*OBJECTIVE 1*.
Reproduce word for word the part of the Lee Upton biography starting with "Upton was the" and going on through "at Lafayette College.".
*OBJECTIVE 2*.
Name every publication that, according to the Lee Upton biography, reviewed The Tao of Humiliation.

━━ SOURCE PASSAGE ━━

Lee Upton is the author of fourteen books, including Visitations: Stories, Bottle the Bottles the Bottles the Bottles: Poems, The Tao of Humiliation: Stories,  Swallowing the Sea: On Writing & Ambition, Boredom, Purity & Secrecy. She is also the author of Ambrosia, an e-book story published digitally in the Working Titles series from The Massachusetts Review, and an award-winning novella, The Guide to the Flying Island, as well as five additional books of poetry and four books of literary criticism. Visitations: Stories, was the recipient of the Kirkus star, and her seventh collection of poetry, The Day Every Day Is, was the winner of the 2021 Saturnalia Prize and will appear in 2023.

Upton was the recipient of the Open Book Award from the Cleveland State University Poetry Center, the Lyric Poetry Award and The Writer/Emily Dickinson Award from the Poetry Society of America, the Pushcart Prize, the National Poetry Series Award, the Georgia Contemporary Poetry Series Award, the BOA Short Fiction Award, and the ForeWard Review Book of the Year Award in the category of writing for Swallowing the Sea. Her first collection of stories, The Tao of Humiliation, received starred reviews from Kirkus Reviews and Library Journal as well as highly favorable reviews from The New York Times, Publishers Weekly, and Booklist. She was awarded the Mary Louise VanArtsdalen Prize for Scholarship, the Marquis Teaching Award, the Jones Award, and the Jones Faculty Lecture Award at Lafayette College.

━━━
━━ DATA PROVIDED ━━

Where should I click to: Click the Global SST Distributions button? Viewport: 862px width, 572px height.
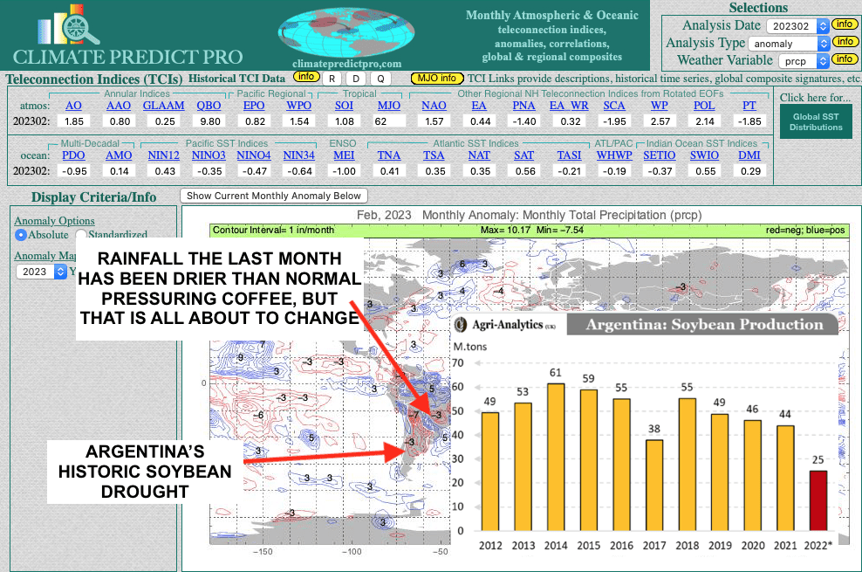pyautogui.click(x=816, y=121)
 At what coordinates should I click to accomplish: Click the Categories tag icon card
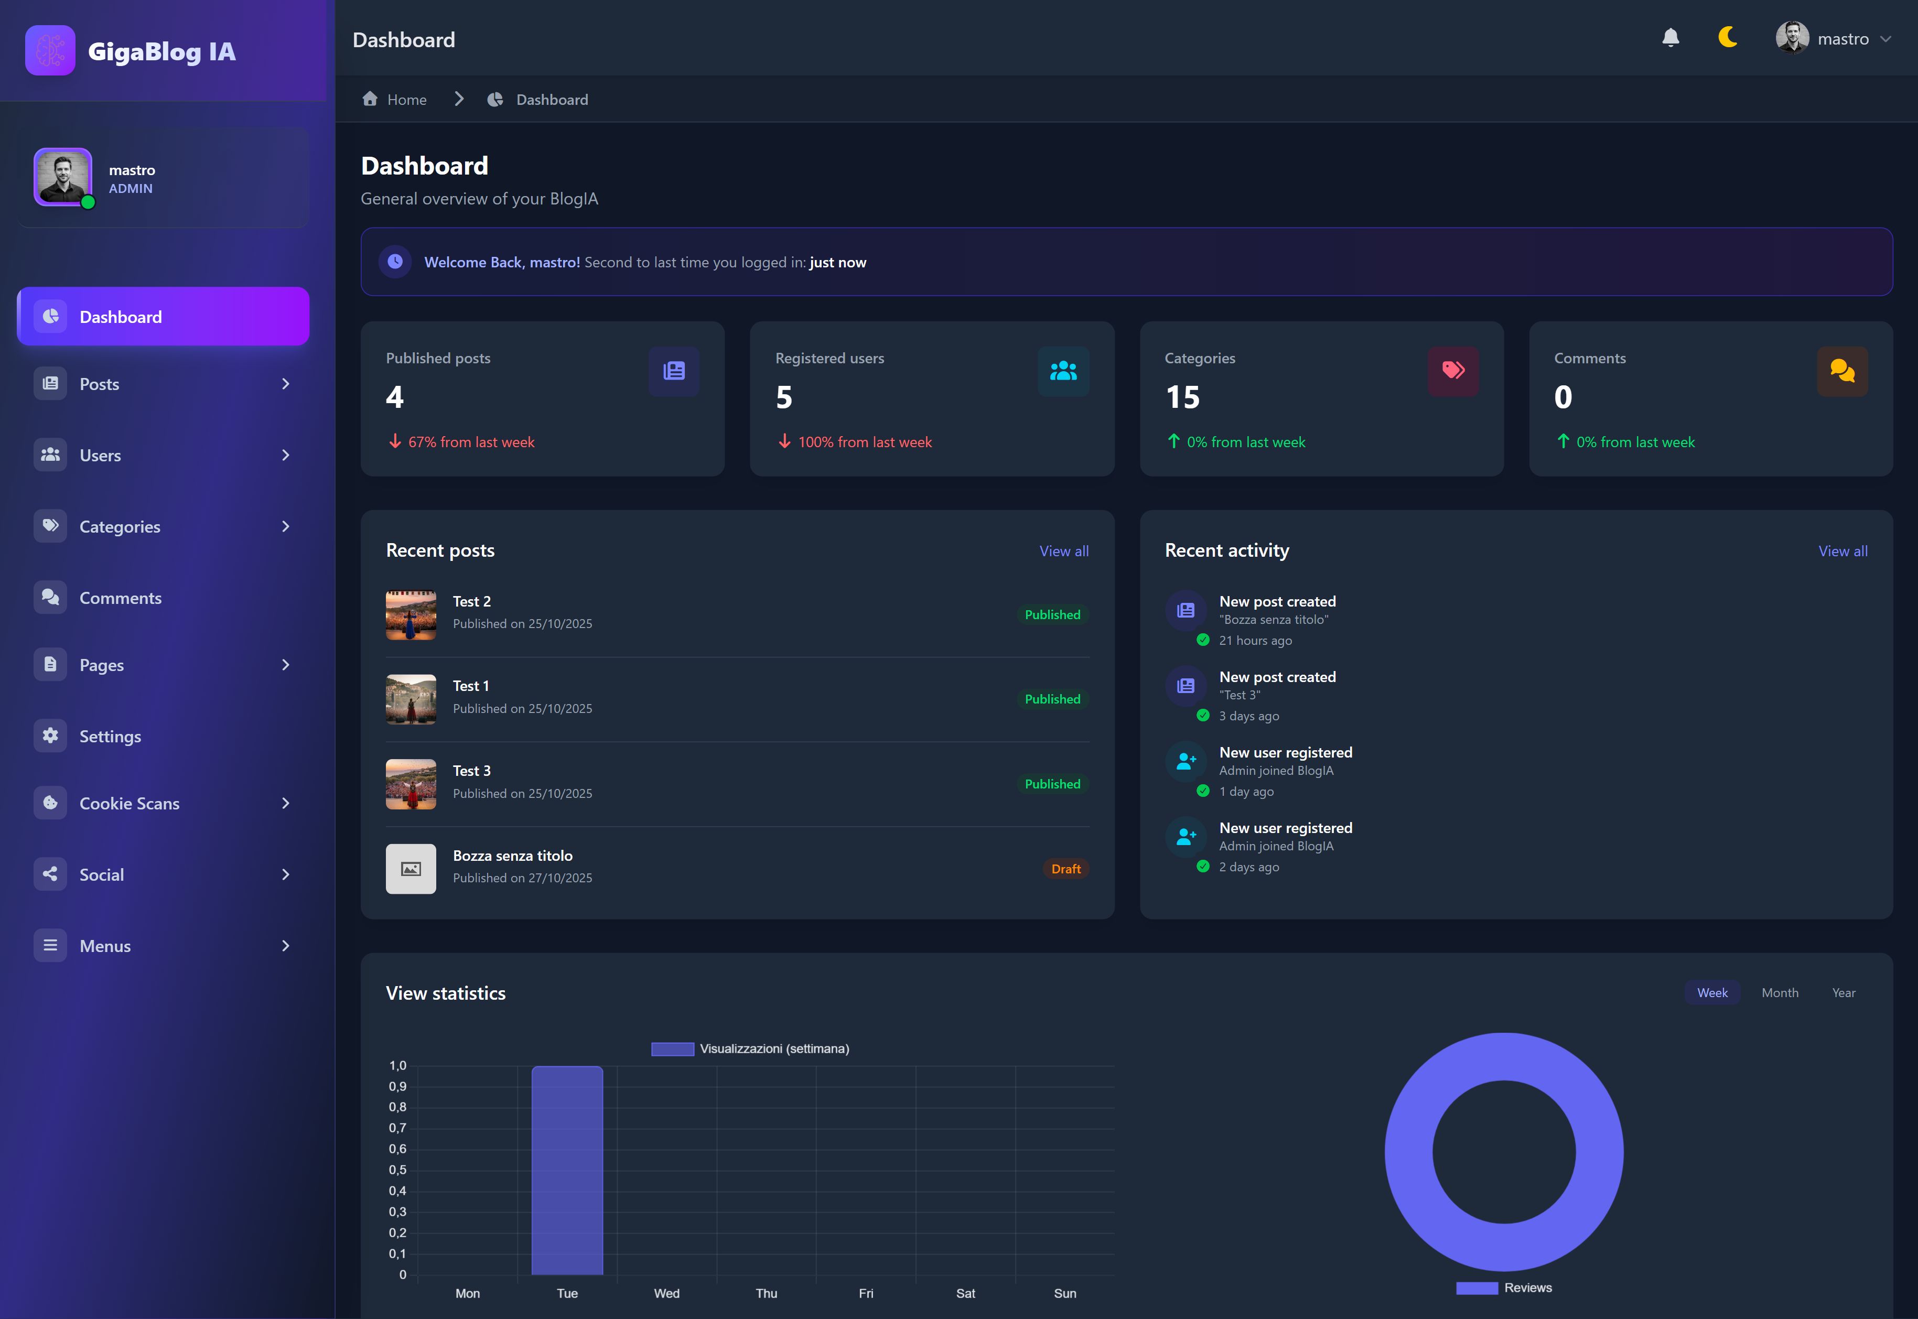click(1453, 371)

━━━

*CORRECT RESULT 1*.
Upton was the recipient of the Open Book Award from the Cleveland State University Poetry Center, the Lyric Poetry Award and The Writer/Emily Dickinson Award from the Poetry Society of America, the Pushcart Prize, the National Poetry Series Award, the Georgia Contemporary Poetry Series Award, the BOA Short Fiction Award, and the ForeWard Review Book of the Year Award in the category of writing for Swallowing the Sea. Her first collection of stories, The Tao of Humiliation, received starred reviews from Kirkus Reviews and Library Journal as well as highly favorable reviews from The New York Times, Publishers Weekly, and Booklist. She was awarded the Mary Louise VanArtsdalen Prize for Scholarship, the Marquis Teaching Award, the Jones Award, and the Jones Faculty Lecture Award at Lafayette College.

*CORRECT RESULT 2*.
Kirkus Reviews
Library Journal
The New York Times
Publishers Weekly
Booklist